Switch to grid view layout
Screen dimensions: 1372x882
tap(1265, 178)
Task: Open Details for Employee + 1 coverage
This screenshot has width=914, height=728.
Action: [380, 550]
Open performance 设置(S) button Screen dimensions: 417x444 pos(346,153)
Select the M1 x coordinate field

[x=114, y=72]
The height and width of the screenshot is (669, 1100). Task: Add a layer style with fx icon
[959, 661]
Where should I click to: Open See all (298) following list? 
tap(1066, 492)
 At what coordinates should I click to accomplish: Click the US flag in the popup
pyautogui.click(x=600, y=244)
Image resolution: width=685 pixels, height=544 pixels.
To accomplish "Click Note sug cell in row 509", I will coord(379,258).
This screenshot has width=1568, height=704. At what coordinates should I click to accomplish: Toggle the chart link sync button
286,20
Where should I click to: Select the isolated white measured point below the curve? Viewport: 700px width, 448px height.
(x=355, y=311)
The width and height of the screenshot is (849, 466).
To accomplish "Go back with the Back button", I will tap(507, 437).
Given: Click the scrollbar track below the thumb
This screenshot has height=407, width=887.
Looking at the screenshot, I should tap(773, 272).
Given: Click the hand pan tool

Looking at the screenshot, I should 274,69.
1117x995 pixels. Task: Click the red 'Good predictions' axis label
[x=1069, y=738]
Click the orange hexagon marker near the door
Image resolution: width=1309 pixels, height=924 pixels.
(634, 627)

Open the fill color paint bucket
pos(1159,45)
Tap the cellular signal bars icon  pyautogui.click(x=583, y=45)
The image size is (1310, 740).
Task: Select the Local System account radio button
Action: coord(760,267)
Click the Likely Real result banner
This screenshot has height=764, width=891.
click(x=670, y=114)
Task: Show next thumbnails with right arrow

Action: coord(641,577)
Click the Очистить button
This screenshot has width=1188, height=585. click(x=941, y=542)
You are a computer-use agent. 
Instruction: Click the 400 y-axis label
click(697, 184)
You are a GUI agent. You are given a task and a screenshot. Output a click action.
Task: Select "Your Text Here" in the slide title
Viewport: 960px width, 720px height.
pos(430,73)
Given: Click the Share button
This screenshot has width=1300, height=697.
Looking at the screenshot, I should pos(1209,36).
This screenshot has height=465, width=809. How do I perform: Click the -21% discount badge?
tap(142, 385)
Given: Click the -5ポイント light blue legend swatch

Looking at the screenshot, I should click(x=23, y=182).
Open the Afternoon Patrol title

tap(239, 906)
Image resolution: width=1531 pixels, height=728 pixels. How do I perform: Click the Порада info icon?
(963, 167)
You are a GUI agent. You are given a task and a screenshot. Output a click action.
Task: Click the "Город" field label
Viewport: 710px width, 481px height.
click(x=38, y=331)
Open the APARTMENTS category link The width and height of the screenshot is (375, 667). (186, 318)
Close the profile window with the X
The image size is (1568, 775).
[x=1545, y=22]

→ What you are asked to do: Write the records out in full, exactly as they read above.

→ Task output:
Switch to grid view layout
Screen dimensions: 1372x882
tap(1265, 178)
Task: Open Details for Employee + 1 coverage
This screenshot has width=914, height=728.
Action: [380, 550]
Open performance 设置(S) button Screen dimensions: 417x444 pos(346,153)
Select the M1 x coordinate field

[x=114, y=72]
The height and width of the screenshot is (669, 1100). Task: Add a layer style with fx icon
[959, 661]
Where should I click to: Open See all (298) following list? 
tap(1066, 492)
 At what coordinates should I click to accomplish: Click the US flag in the popup
pyautogui.click(x=600, y=244)
Image resolution: width=685 pixels, height=544 pixels.
To accomplish "Click Note sug cell in row 509", I will coord(379,258).
This screenshot has width=1568, height=704. At what coordinates should I click to accomplish: Toggle the chart link sync button
286,20
Where should I click to: Select the isolated white measured point below the curve? Viewport: 700px width, 448px height.
(x=355, y=311)
The width and height of the screenshot is (849, 466).
To accomplish "Go back with the Back button", I will tap(507, 437).
Given: Click the scrollbar track below the thumb
This screenshot has height=407, width=887.
Looking at the screenshot, I should tap(773, 272).
Given: Click the hand pan tool

Looking at the screenshot, I should 274,69.
1117x995 pixels. Task: Click the red 'Good predictions' axis label
[x=1069, y=738]
Click the orange hexagon marker near the door
Image resolution: width=1309 pixels, height=924 pixels.
(634, 627)

Open the fill color paint bucket
pos(1159,45)
Tap the cellular signal bars icon  pyautogui.click(x=583, y=45)
The image size is (1310, 740).
Task: Select the Local System account radio button
Action: coord(760,267)
Click the Likely Real result banner
This screenshot has height=764, width=891.
click(x=670, y=114)
Task: Show next thumbnails with right arrow

Action: coord(641,577)
Click the Очистить button
This screenshot has width=1188, height=585. click(x=941, y=542)
You are a computer-use agent. 
Instruction: Click the 400 y-axis label
click(697, 184)
You are a GUI agent. You are given a task and a screenshot. Output a click action.
Task: Select "Your Text Here" in the slide title
Viewport: 960px width, 720px height.
pos(430,73)
Given: Click the Share button
This screenshot has width=1300, height=697.
Looking at the screenshot, I should pos(1209,36).
This screenshot has height=465, width=809. How do I perform: Click the -21% discount badge?
tap(142, 385)
Given: Click the -5ポイント light blue legend swatch

Looking at the screenshot, I should click(x=23, y=182).
Open the Afternoon Patrol title

tap(239, 906)
Image resolution: width=1531 pixels, height=728 pixels. How do I perform: Click the Порада info icon?
(963, 167)
You are a GUI agent. You are given a task and a screenshot. Output a click action.
Task: Click the "Город" field label
Viewport: 710px width, 481px height.
click(x=38, y=331)
Open the APARTMENTS category link The width and height of the screenshot is (375, 667). (186, 318)
Close the profile window with the X
The image size is (1568, 775).
[x=1545, y=22]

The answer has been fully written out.